## To do
The answer must be an exact copy of the lines from the one containing "The height and" through the last line of the records, with no pictures.

+++ Materials provided

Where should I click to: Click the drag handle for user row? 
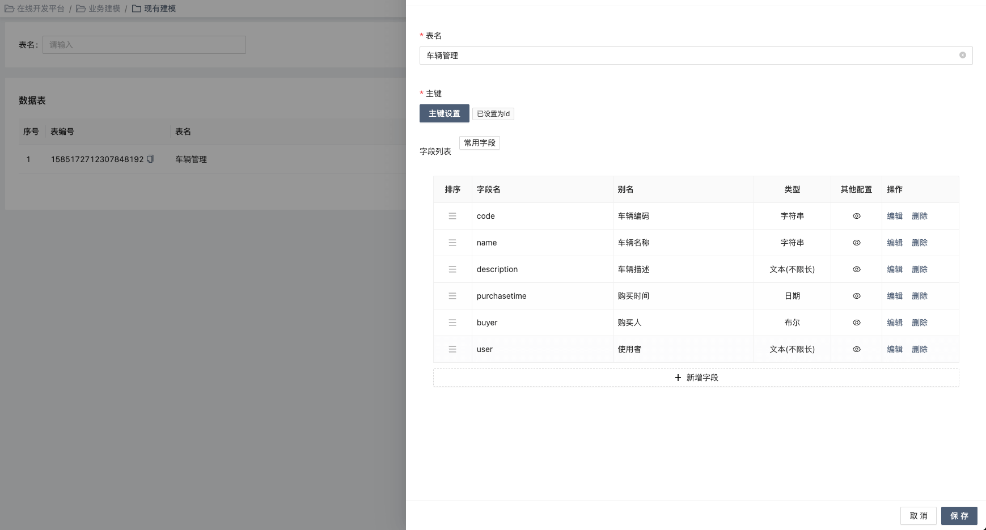click(x=452, y=349)
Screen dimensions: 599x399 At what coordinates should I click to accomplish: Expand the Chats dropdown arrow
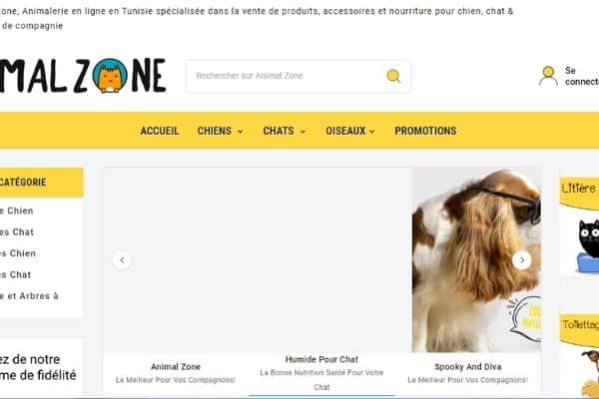(x=302, y=132)
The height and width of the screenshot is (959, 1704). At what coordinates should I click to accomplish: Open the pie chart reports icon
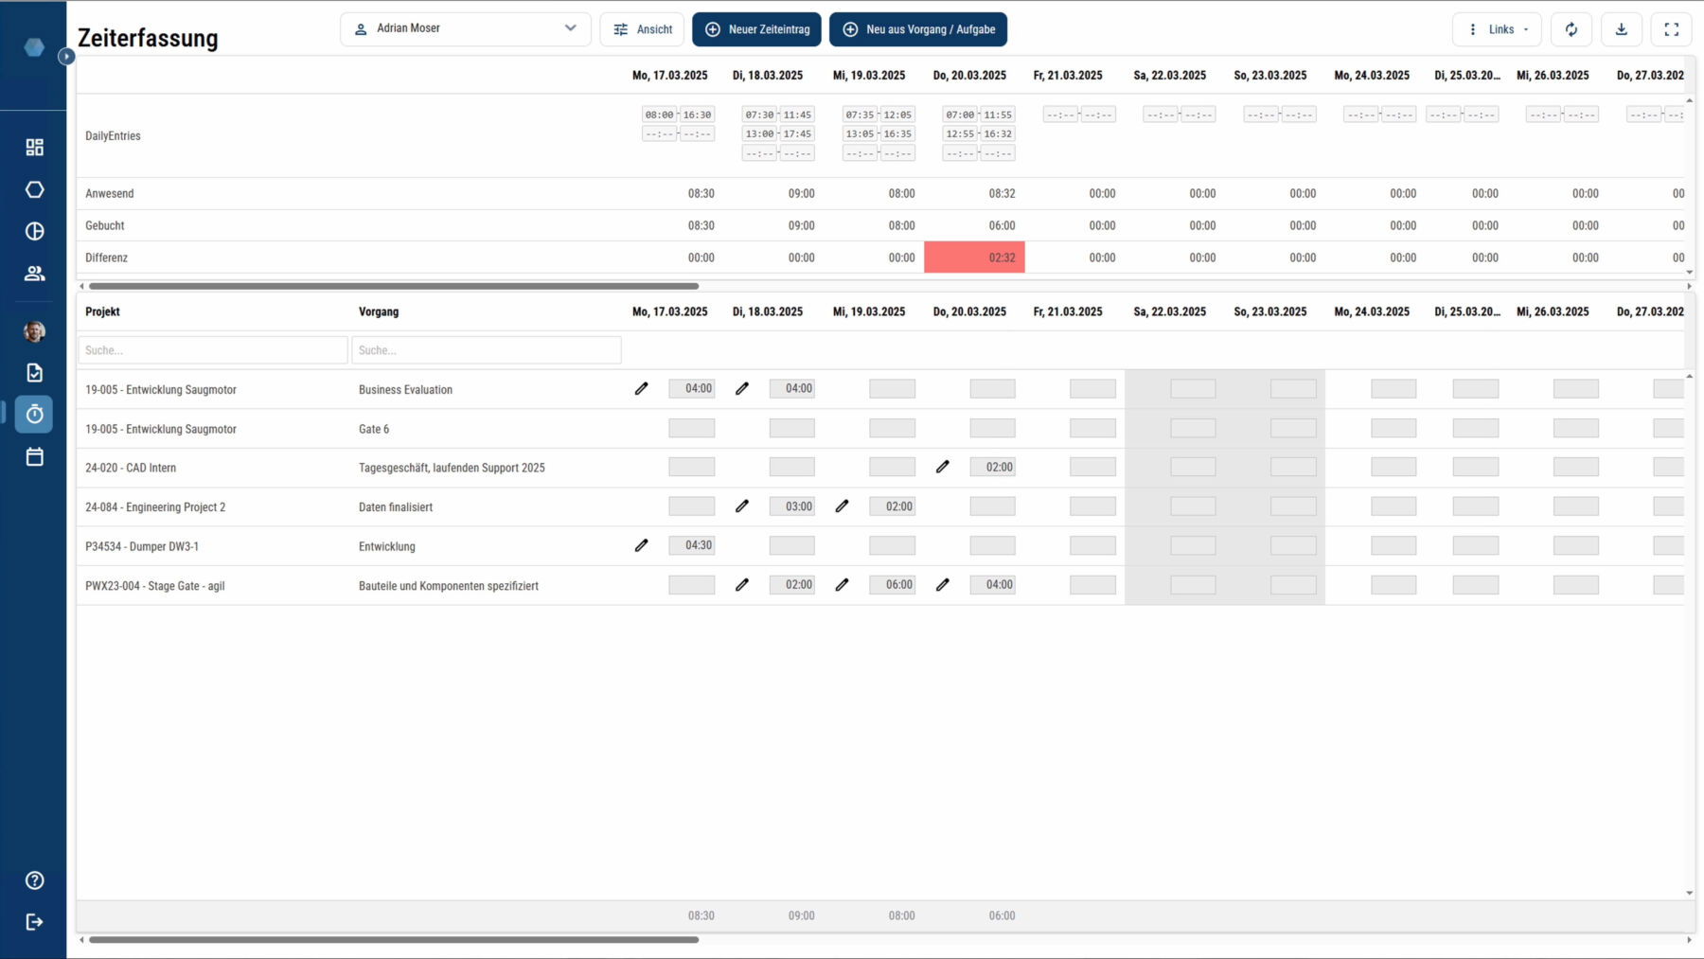[x=34, y=231]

++++++

## Answer section
The height and width of the screenshot is (959, 1704). At what coordinates should I click to accomplish: Open the pie chart reports icon
[x=34, y=231]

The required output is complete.